- [What you should do] Up to and including the line with "has height=468, width=832.", restate the records below word for word, beginning with their first line.

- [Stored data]

——

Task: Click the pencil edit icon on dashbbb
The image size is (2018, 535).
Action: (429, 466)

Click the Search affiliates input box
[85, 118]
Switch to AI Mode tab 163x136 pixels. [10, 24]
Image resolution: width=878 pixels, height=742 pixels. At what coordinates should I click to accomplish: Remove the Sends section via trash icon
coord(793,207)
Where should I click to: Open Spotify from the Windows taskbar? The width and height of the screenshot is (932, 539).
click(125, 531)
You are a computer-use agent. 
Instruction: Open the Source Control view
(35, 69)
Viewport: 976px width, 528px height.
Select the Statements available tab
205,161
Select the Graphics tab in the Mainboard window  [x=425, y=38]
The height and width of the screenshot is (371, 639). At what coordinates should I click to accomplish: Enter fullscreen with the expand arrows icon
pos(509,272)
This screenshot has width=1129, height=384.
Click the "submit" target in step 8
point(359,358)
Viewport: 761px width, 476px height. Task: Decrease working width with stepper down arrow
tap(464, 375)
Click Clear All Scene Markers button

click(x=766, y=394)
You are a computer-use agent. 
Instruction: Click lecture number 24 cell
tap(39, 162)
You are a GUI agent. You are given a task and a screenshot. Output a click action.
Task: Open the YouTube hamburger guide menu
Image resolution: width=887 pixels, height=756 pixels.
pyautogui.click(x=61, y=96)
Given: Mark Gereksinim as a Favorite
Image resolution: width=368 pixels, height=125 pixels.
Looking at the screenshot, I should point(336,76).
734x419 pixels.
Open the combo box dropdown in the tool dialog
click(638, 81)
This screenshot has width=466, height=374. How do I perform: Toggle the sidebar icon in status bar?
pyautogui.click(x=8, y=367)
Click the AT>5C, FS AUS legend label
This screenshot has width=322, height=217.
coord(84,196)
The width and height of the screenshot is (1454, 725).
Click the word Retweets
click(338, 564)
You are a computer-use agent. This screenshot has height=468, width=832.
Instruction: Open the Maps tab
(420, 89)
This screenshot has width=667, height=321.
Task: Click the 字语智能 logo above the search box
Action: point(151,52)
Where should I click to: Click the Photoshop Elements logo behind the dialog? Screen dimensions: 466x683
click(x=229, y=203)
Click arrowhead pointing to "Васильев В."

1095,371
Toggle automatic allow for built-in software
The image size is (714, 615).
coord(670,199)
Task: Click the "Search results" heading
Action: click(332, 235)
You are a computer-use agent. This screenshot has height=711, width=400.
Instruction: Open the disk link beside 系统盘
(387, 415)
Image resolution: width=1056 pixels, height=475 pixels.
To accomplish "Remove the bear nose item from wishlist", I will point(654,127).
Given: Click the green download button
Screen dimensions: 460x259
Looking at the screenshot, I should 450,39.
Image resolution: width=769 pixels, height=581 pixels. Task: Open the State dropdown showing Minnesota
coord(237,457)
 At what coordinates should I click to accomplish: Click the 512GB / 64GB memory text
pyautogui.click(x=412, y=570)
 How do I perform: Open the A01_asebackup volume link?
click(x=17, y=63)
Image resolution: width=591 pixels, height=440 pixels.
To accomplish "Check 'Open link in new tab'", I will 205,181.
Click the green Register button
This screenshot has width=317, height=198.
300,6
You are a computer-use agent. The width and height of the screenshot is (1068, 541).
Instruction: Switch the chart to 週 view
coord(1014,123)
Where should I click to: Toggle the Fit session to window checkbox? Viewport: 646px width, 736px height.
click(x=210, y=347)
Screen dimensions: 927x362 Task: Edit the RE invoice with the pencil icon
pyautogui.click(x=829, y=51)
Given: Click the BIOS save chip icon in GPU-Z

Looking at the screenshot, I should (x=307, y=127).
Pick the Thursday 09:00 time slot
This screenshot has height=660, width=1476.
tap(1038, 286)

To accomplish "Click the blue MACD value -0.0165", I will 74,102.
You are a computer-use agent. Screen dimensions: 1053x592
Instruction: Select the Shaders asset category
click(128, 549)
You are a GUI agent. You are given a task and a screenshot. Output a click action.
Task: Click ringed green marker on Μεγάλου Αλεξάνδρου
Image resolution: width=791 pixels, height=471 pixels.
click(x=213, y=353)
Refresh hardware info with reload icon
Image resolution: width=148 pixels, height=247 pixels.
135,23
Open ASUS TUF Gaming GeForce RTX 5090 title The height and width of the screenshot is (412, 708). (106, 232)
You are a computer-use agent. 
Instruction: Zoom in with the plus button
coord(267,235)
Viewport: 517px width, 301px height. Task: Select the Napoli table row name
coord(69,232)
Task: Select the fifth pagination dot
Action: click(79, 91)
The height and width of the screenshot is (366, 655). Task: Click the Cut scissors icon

——

- [Exercise solution]
Task: Click the pencil edit icon on dashbbb
The image size is (2018, 535).
Action: (429, 466)

Click the Search affiliates input box
[85, 118]
Switch to AI Mode tab 163x136 pixels. [10, 24]
Image resolution: width=878 pixels, height=742 pixels. At what coordinates should I click to accomplish: Remove the Sends section via trash icon
coord(793,207)
Where should I click to: Open Spotify from the Windows taskbar? The width and height of the screenshot is (932, 539).
click(125, 531)
You are a computer-use agent. 
Instruction: Open the Source Control view
(35, 69)
Viewport: 976px width, 528px height.
Select the Statements available tab
205,161
Select the Graphics tab in the Mainboard window  [x=425, y=38]
The height and width of the screenshot is (371, 639). At what coordinates should I click to accomplish: Enter fullscreen with the expand arrows icon
pos(509,272)
This screenshot has width=1129, height=384.
Click the "submit" target in step 8
point(359,358)
Viewport: 761px width, 476px height. Task: Decrease working width with stepper down arrow
tap(464, 375)
Click Clear All Scene Markers button

click(x=766, y=394)
You are a computer-use agent. 
Instruction: Click lecture number 24 cell
tap(39, 162)
You are a GUI agent. You are given a task and a screenshot. Output a click action.
Task: Open the YouTube hamburger guide menu
Image resolution: width=887 pixels, height=756 pixels.
pyautogui.click(x=61, y=96)
Given: Mark Gereksinim as a Favorite
Image resolution: width=368 pixels, height=125 pixels.
Looking at the screenshot, I should point(336,76).
734x419 pixels.
Open the combo box dropdown in the tool dialog
click(638, 81)
This screenshot has width=466, height=374. How do I perform: Toggle the sidebar icon in status bar?
pyautogui.click(x=8, y=367)
Click the AT>5C, FS AUS legend label
This screenshot has width=322, height=217.
coord(84,196)
The width and height of the screenshot is (1454, 725).
Click the word Retweets
click(338, 564)
You are a computer-use agent. This screenshot has height=468, width=832.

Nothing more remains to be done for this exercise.